* **Provided records**:
__________
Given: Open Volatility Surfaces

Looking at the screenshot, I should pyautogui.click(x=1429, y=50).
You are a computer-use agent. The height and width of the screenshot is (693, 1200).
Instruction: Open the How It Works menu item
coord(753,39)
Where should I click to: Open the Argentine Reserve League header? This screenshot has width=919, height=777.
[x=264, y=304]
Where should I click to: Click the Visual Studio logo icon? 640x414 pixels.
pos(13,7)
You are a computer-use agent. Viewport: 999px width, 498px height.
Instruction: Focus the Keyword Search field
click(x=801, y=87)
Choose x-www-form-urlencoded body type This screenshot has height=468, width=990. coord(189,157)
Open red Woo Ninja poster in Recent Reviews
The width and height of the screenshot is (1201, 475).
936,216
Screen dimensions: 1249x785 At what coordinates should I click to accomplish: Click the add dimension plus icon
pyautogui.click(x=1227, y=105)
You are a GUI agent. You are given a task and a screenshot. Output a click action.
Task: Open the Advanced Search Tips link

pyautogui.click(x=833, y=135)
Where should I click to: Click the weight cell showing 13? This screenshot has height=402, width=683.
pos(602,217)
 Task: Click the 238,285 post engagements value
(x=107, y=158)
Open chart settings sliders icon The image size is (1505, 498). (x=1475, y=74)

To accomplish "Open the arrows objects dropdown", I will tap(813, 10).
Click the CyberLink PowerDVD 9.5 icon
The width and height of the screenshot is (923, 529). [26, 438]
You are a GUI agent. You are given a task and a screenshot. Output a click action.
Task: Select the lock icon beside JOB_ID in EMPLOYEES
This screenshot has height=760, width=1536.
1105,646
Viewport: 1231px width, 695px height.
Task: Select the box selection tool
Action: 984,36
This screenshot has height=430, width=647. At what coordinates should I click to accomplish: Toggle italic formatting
__________
* **Problem**:
Nothing in the material above may be skipped, so reproduce it all exactly.

* **Exercise solution**:
Given: Open Volatility Surfaces

Looking at the screenshot, I should pyautogui.click(x=1429, y=50).
You are a computer-use agent. The height and width of the screenshot is (693, 1200).
Instruction: Open the How It Works menu item
coord(753,39)
Where should I click to: Open the Argentine Reserve League header? This screenshot has width=919, height=777.
[x=264, y=304]
Where should I click to: Click the Visual Studio logo icon? 640x414 pixels.
pos(13,7)
You are a computer-use agent. Viewport: 999px width, 498px height.
Instruction: Focus the Keyword Search field
click(x=801, y=87)
Choose x-www-form-urlencoded body type This screenshot has height=468, width=990. coord(189,157)
Open red Woo Ninja poster in Recent Reviews
The width and height of the screenshot is (1201, 475).
936,216
Screen dimensions: 1249x785 At what coordinates should I click to accomplish: Click the add dimension plus icon
pyautogui.click(x=1227, y=105)
You are a GUI agent. You are given a task and a screenshot. Output a click action.
Task: Open the Advanced Search Tips link

pyautogui.click(x=833, y=135)
Where should I click to: Click the weight cell showing 13? This screenshot has height=402, width=683.
pos(602,217)
 Task: Click the 238,285 post engagements value
(x=107, y=158)
Open chart settings sliders icon The image size is (1505, 498). (x=1475, y=74)

To accomplish "Open the arrows objects dropdown", I will tap(813, 10).
Click the CyberLink PowerDVD 9.5 icon
The width and height of the screenshot is (923, 529). [26, 438]
You are a GUI agent. You are given a task and a screenshot. Output a click action.
Task: Select the lock icon beside JOB_ID in EMPLOYEES
This screenshot has height=760, width=1536.
1105,646
Viewport: 1231px width, 695px height.
Task: Select the box selection tool
Action: 984,36
This screenshot has height=430, width=647. At what coordinates should I click to accomplish: Toggle italic formatting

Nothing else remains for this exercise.